Gesprekskaarten Executieve Functies Voortgezet Onderwijs
Deze set bevat 121 kaarten. Per executieve functie zijn er 10 stellingen die te gebruiken zijn voor kinderen in het voortgezet onderwijs. Ook is er van iedere executieve functie een categoriekaart.
Alle coaches, begeleiders en remedial teachers willen met kinderen en tieners in gesprek. Dat is onze drijfveer voor het ontwikkelen van gesprekskaarten over executieve functies (EF). Door in gesprek te gaan met elkaar kom je er achter welke hulpvraag er speelt en kun je samen inzichtelijk maken wat er al goed gaat en wat er beter kan.
De stellingen op de kaarten nodigen uit om tijdens het (kind)gesprek helder te krijgen waar de leerling al goed in is en waar er verbeterpunten mogelijk zijn.
De leerling wordt betrokken bij zijn eigen leerproces waardoor de motivatie om te werken aan de verbeterpunten wordt vergroot.
Hoe kun je de kaarten gebruiken? Dit is één van de mogelijkheden:
De hulpvraag van ouders luidt: “Mijn zoon kan niet plannen en daar hebben we thuis altijd strijd over. Het lukt hem niet om zijn huiswerk af te krijgen en doet dit dan op het laatste moment, waardoor hij en wij daar stress van hebben.”

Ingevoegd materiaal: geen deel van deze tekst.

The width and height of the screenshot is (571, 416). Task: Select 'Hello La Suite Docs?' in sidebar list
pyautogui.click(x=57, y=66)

De coach pakt de gesprekskaarten met het onderdeel Plannen erbij en bespreekt de stellingen die hier op staan. Door gebruik te maken van doorvraagvragen wordt bekeken of hij echt niet kan plannen of dat er misschien iets anders aan de hand is. Uit het gesprek met het kind blijkt dat hij wél heel goed is in het inpakken van zijn voetbaltas en zijn eigen koffer. In die situatie kan hij dus plannen. Je kunt nu gaan bespreken met het kind hoe hij de overgang gaat maken van het inpakken van je voetbaltas naar het plannen van je huiswerk.
Het kan ook zijn, dat het probleem meer ligt in het missen van overzicht. Dan kun je bijvoorbeeld de timemanagement-kaarten erbij pakken.

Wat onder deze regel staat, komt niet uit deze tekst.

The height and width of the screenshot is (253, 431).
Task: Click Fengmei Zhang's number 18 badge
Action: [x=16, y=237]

Zowel het kind als jij krijgen op deze manier goed inzicht waaraan je gaat werken met elkaar.
Voorbeelden van een stelling op een gesprekskaart plannen: * Ik gebruik strategieën om mijn huiswerk te onthouden. * Ik heb altijd of meestal de juiste materialen die ik nodig heb om mijn huiswerk te kunnen maken en leren. * Een kalender of agenda helpt mij bij het verminderen van stress bij toetsen.